Mentalidade repressiva. Para o deputado Chico Alencar (Psol-RJ), apesar dos avanços, o momento atual não é propício à instituição de uma cultura de Direitos humanos no País e, por isso, é necessário discutir formas de superar o fato de a grande maioria da população ter opinião favorável à pena de morte ou à redução da maioridade penal.
Nesse sentido, o secretário Paulo Vanucchi anunciou que será realizado um seminário sobre os diversos aspectos ligados à tortura nos dias 23, 24 e 25 de abril, como parte do processo de construção do mecanismo nacional para prevenir os maus-tratos em manicômios, penitenciárias, delegacias, asilos públicos e demais unidades de detenção para adultos e adolescentes,
conforme previsto no Protocolo Facultativo das Nações Unidas à Convenção Contra a Tortura, ao qual o Brasil aderiu no início deste ano.

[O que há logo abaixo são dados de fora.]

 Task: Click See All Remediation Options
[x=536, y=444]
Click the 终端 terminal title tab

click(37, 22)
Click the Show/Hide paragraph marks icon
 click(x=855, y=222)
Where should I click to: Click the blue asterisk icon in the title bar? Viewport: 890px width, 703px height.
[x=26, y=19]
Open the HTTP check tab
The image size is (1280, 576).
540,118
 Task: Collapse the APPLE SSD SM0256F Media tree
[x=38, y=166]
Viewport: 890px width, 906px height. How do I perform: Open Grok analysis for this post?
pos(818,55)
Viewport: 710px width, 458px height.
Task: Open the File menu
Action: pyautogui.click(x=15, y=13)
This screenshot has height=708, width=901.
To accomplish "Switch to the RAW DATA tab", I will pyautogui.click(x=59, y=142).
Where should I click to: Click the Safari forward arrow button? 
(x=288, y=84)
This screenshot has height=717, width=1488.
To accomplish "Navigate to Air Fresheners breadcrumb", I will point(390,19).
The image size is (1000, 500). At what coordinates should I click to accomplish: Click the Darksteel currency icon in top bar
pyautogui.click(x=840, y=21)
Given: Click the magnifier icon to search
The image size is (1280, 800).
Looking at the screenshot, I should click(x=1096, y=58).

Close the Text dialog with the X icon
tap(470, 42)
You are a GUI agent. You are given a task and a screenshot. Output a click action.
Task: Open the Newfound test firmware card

Segundo o secretário, isso exige um comprometimento dos governos em todos os níveis e entidades da sociedade civil.
A questão do comprometimento estadual foi levantada pelo representante do Conselho Federal da Ordem dos Advogados do Brasil, Percílio de Souza Lima. Ele relatou um caso bárbaro de tortura num presídio considerado modelo no interior da Bahia. Apesar da constatação da tortura, somente o governo estadual poderia intervir, e não o fez.
Para o subprocurador-geral da União, Eugenio Aragão, um dos fatores que tem permitido a tortura como prática no País é a falha em reformar o aparato repressor. “É a mesma doutrina de tratar o criminoso como inimigo interno e, nessa guerra, vale tudo, mesmo a tortura”, explicou. Para ele, há conivência do Estado quando torturadores não são condenados e punidos. Aragão informou que está pronto para ser votado na Câmara o Projeto de Lei 5546/01, que cria a ação penal subsidiária organizacional. Pela proposta, sindicatos, organismos da Igreja e organizações sociais poderão entrar com a ação em nome do torturado, caso isso não seja feito pelo Ministério Público. (Vania Alves)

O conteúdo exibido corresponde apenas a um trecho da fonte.